### WHAT THIS EXERCISE ASKS
A – Duplicate the portion of the commentary excerpt that begins at the words "An idiosyncratic guide" and stops after the words "to Planned Parenthood.".
B – Answer the following questions using the commentary excerpt:
(i) In what year and city was the UN Conference on Environment and Development held?
(ii) Which body condemned Agenda 21's "destructive and insidious nature"?
(iii) Whom did Karen Handel defeat in the Republican primary for governor of Georgia, and by what margin?
C – Write the next part of the commentary excerpt, starting after its final sentence.

The public object of the protesters’ anger is something called Agenda 21, a non-binding resolution from the 1992 UN Conference on Environment and Development in Rio that called on all nations to practice sustainable development and conserve natural resources. The apparently Orwellian name, the UN imprimatur and the link to the “global warming hoax” have made Agenda 21 a bull’s eye for Tea Partiers and talk show hosts. The Republican National Committee recently condemned its “destructive and insidious nature”– although it didn’t explain how it had overlooked this “dangerous” threat for 20 years.

The dangerous threat is from zealots seeking to impose their know-nothing views on the country – and working harder than the rest of us to do so. This is a battle worth fighting.

Komen Out

An idiosyncratic guide to Mitt Romney’s recent primary woes: July 20, 2010. Karen Handel finishes first in the Republican primary for governor of Georgia, defeating Congressman Nathan Deal by more than 10 percentage points. In her campaign she calls for abolishing government funding to Planned Parenthood.

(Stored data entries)
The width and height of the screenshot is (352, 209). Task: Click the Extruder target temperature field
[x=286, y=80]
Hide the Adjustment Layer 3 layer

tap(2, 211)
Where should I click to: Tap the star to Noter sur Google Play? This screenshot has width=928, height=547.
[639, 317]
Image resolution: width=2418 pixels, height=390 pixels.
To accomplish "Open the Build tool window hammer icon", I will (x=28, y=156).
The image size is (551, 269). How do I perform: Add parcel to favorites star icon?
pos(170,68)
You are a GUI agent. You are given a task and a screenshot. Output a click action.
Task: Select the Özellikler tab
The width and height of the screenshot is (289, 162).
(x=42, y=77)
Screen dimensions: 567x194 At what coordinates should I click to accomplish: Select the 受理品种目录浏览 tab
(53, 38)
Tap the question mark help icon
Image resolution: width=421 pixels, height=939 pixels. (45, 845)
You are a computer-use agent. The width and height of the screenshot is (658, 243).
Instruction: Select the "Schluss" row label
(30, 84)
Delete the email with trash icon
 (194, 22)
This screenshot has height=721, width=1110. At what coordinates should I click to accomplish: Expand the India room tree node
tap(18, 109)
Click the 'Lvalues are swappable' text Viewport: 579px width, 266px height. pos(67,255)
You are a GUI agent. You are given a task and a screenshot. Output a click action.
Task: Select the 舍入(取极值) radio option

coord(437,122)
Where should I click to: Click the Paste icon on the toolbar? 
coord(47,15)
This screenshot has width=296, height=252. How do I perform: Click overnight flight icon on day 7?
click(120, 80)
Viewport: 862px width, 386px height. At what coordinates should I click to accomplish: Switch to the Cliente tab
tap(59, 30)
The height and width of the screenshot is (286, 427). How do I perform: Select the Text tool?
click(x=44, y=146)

### ANSWERS FOR THIS EXERCISE
A –
An idiosyncratic guide to Mitt Romney’s recent primary woes: July 20, 2010. Karen Handel finishes first in the Republican primary for governor of Georgia, defeating Congressman Nathan Deal by more than 10 percentage points. In her campaign she calls for abolishing government funding to Planned Parenthood.

B –
(i) 1992, in Rio.
(ii) The Republican National Committee.
(iii) Congressman Nathan Deal, by more than 10 percentage points.

C –
Aug. 10, 2010. Despite endorsements from Sarah Palin and Mitt Romney, Handel is narrowly beaten by Deal in a run-off, during which Deal had accused Handel of being a card-carrying member of the Log Cabin Republicans, the ever-shrinking GOP organization that supports gay rights. Handel responded to this McCarthy-like tactic by . . . denying membership in the organization. Unfortunately, the Atlanta Journal-Constitution found evidence not only of her membership, but of her support for domestic partnership benefits.

April 2011. The Susan G. Komen for the Cure foundation hires Ms. Handel as senior vice president for policy.

Nov. 29, 2011. The Komen board adopts a policy that would effectively defund Planned Parenthood.

Jan. 24, 2012. The Pennsylvania House of Representatives unanimously passes H.R. 535, a non-binding resolution declaring 2012 the "Year of the Bible."

Jan. 31, 2012. Komen ends its annual $700,000 contribution to Planned Parenthood.

Feb. 3, 2012. Komen reverses itself.

Feb. 7, 2012. Handel resigns.

Feb. 7, 2012. The US Court of Appeals strikes down California’s Proposition 8 and affirms gay marriage . . . at least for now.

Feb. 7, 2012. Rick Santorum wins the Minnesota and Colorado caucuses and the non-binding primary in Missouri.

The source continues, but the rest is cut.